TRECHO DO DOCUMENTO:
/---
Isto não é uma carta, é um ultimato — quando é que tiras as caixas de cadernos e livros, de roupa e de brinquedos do meu sótão?

Sempre que lá entro, encontro a tua tralha e a dos teus irmãos, mas os anos passam, os ultimatos caducam, e continua tudo no mesmo sítio.

Começo a procurar razões psicanalíticas para esta resistência. E mais não digo, não vão vocês encontrar uma teoria para não se darem ao trabalho de vir vistoriar o que ali guardaram e darem-lhe destino. Longe daqui.


Querida Mãe,

Tenho imensa pena, mas não posso tirar nada do seu sótão. Não tem nada a ver com o facto de não ter espaço em casa e de ser super útil ter uma arrecadação gratuita para coisas que não uso, mas não quero deitar fora. Tem, sim, com o facto de já ter sido expulsa, por si!, da minha primeira casa (o seu útero, caso não esteja a acompanhar a minha teoria) de um dia para o outro. Sem pré-aviso. Cheguei aqui a esta terra sem roupa, nem nada!
\---
REGISTROS DE DADOS:
/---
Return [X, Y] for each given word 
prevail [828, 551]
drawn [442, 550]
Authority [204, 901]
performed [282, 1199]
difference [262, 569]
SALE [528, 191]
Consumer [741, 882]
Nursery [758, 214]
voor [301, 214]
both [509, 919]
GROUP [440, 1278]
\---
/---
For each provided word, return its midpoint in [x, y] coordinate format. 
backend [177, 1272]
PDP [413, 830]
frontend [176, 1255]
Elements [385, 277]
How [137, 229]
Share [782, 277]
\---
OBJETIVO:
Troque "resistência" por "teimosia" no trecho da carta sobre o sótão que começa em "Começo a procurar" e segue até "destino. Longe daqui.". Reproduza esse trecho com a troca feita.

TAREFA CONCLUÍDA:
Começo a procurar razões psicanalíticas para esta teimosia. E mais não digo, não vão vocês encontrar uma teoria para não se darem ao trabalho de vir vistoriar o que ali guardaram e darem-lhe destino. Longe daqui.